La especialista publica un libro donde explica que el cuerpo es “un milagro lleno de chapuzas”
Desmonta algunos mitos sobre la leche, el desgaste articular o la protección solar
La traumatóloga Inés Moreno Sánchez, conocida en redes como @latraumatologageek, define al cuerpo humano como un "milagro lleno de chapuzas" que funciona con un diseño milenario pero un "software" del Pleistoceno. En su obra ‘Homo Imperfectus’ (Espasa), explica que la medicina no puede entenderse sin la antropología y la evolución, pues cada hueso roto o mutación tiene una explicación lógica o absurdamente brillante.
Su propósito es dar respuestas al "niño curioso" que todos llevamos dentro, según explica en una entrevista con Noticias Cuatro. Recuerda que, aunque vivimos en una época privilegiada gracias a los antibióticos y las prótesis, a menudo saboteamos millones de años de selección natural por seguir tendencias de internet carentes de rigor.
Uno de los hitos evolutivos más fascinantes es la persistencia de la lactasa, una mutación que permitió a los europeos del Neolítico sobrevivir a hambrunas y absorber calcio en climas con poco sol.

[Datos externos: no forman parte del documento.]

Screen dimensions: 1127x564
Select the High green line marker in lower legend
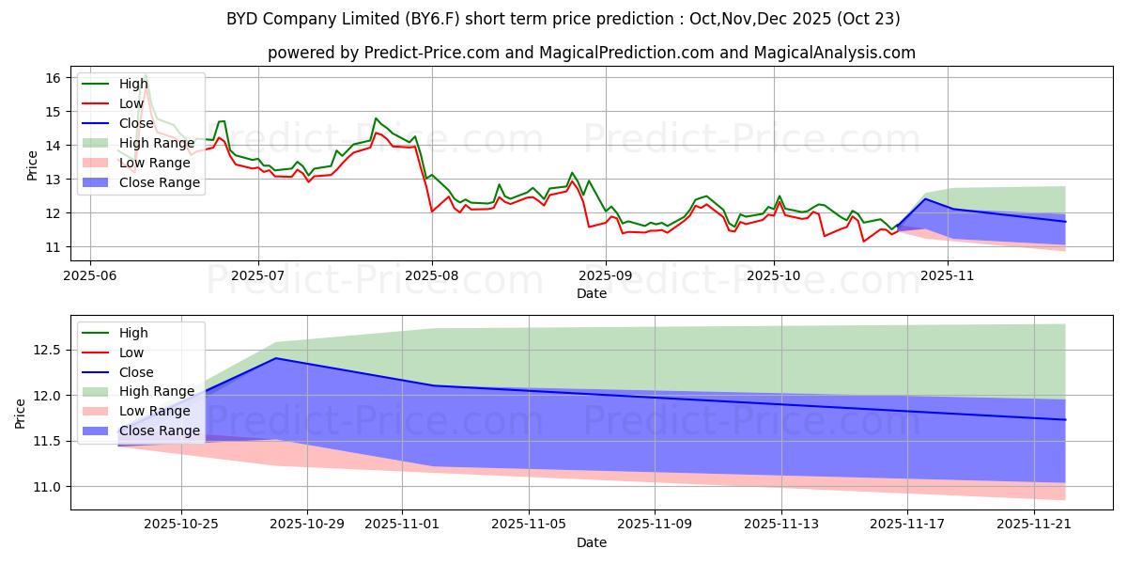[98, 333]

A pesar de que hoy algunos sectores del bienestar tildan a los lácteos de "inflamatorios", la ciencia demuestra que para quienes tienen esta ventaja genética, la leche tiene efectos antiinflamatorios y reduce el riesgo de enfermedades como la diabetes tipo 2. Moreno es tajante al respecto: si eres descendiente de europeos y afirmas que la leche es tóxica, estás "insultando a tu ADN" y desperdiciando un "superpoder" que salvó a tus ancestros de la extinción.
La historia médica también se escribe en la planta de nuestros pies, órganos que Moreno describe como los "centinelas olvidados" de la salud. Durante la Primera Guerra Mundial, miles de soldados sufrieron el "pie de trinchera", perdiendo extremidades por la humedad y el frío que anulaban su sensibilidad. Hoy en día, la doctora observa una "guerra" similar en pacientes diabéticos: el azúcar "carameliza" los nervios, impidiendo que sientan heridas que terminan en amputaciones evitables. Su recomendación es tan simple como vital: debemos mirarnos los pies cada día con la misma atención con la que nos miramos la cara en el espejo.

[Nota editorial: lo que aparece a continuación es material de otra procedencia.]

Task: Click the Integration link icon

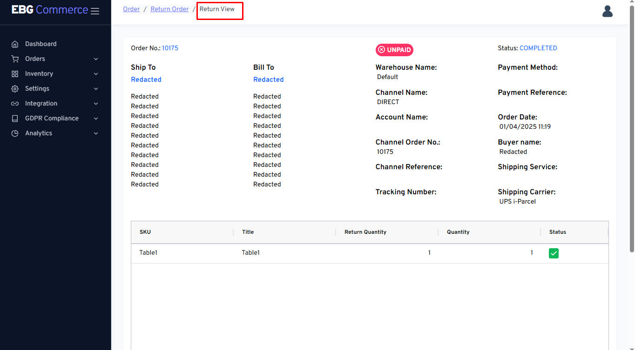Action: click(15, 104)
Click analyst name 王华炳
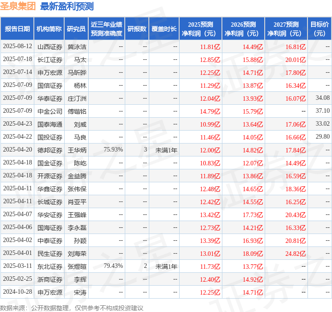332x312 pixels. [77, 150]
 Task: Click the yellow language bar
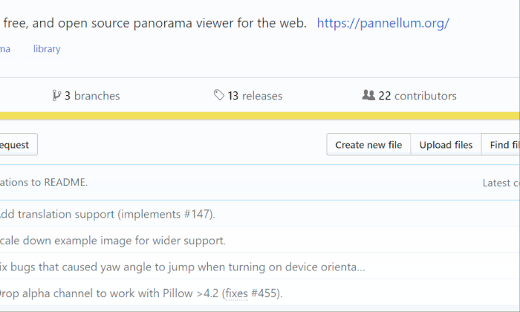point(260,116)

Otro conflicto moderno surge con nuestra relación con el sol y la vitamina D. Mientras que la evolución aclaró la piel de los europeos para fabricar esta hormona esencial bajo cielos grises, la moda actual del "callo solar" en redes como TikTok promueve una exposición peligrosa sin protección. Moreno advierte que el bronceado no es salud, sino una "cicatriz" y un grito de auxilio del ADN ante las mutaciones causadas por los rayos UV. El equilibrio es la clave: bastan entre 10 y 20 minutos de sol directo tres veces por semana para obtener los beneficios necesarios sin "freír" nuestro código genético.

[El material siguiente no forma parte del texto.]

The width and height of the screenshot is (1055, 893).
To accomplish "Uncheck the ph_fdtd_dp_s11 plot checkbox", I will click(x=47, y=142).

Finalmente, la trayectoria de la autora -quien estudió Telecomunicaciones antes que Medicina- aporta una visión única donde la curiosidad y la ingeniería se cruzan con la salud. Sus relatos, que van desde el origen romántico de los guantes de quirófano hasta cómo el olfato guía nuestra genética al elegir pareja, demuestran que "la curiosidad también cura". Entender la máquina que habitamos no solo nos protege de caer en trampas pseudocientíficas, sino que nos otorga una necesaria gratitud hacia los millones de años de ensayo y error que nos han traído hasta aquí.